(Dataset excerpts)
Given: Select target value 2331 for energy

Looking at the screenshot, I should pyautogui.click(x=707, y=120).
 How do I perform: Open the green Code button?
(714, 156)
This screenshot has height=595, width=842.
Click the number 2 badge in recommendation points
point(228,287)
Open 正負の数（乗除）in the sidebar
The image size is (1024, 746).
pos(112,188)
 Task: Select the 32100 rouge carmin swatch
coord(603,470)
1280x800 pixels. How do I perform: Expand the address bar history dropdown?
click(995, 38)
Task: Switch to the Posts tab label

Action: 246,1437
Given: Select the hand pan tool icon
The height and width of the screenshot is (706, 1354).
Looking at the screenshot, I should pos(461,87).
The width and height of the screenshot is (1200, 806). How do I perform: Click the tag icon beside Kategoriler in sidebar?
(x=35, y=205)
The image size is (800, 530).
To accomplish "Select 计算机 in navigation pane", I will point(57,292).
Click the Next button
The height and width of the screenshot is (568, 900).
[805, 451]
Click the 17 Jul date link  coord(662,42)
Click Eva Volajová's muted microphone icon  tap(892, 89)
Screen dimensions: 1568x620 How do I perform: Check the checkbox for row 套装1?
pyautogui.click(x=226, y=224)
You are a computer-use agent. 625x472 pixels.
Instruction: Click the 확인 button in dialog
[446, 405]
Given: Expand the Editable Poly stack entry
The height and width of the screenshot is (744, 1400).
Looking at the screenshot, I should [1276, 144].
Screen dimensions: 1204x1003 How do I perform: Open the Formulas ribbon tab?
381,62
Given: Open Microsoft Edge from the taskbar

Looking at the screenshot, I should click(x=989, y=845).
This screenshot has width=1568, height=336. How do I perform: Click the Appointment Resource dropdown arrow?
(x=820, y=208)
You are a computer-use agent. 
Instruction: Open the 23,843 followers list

GOAL OF THE EXERCISE
Filter the data down to the lines that contain the string "computer", and copy them.

RESULT OF THIS TASK
You are a computer-use agent. 625x472 pixels.
You are a computer-use agent. 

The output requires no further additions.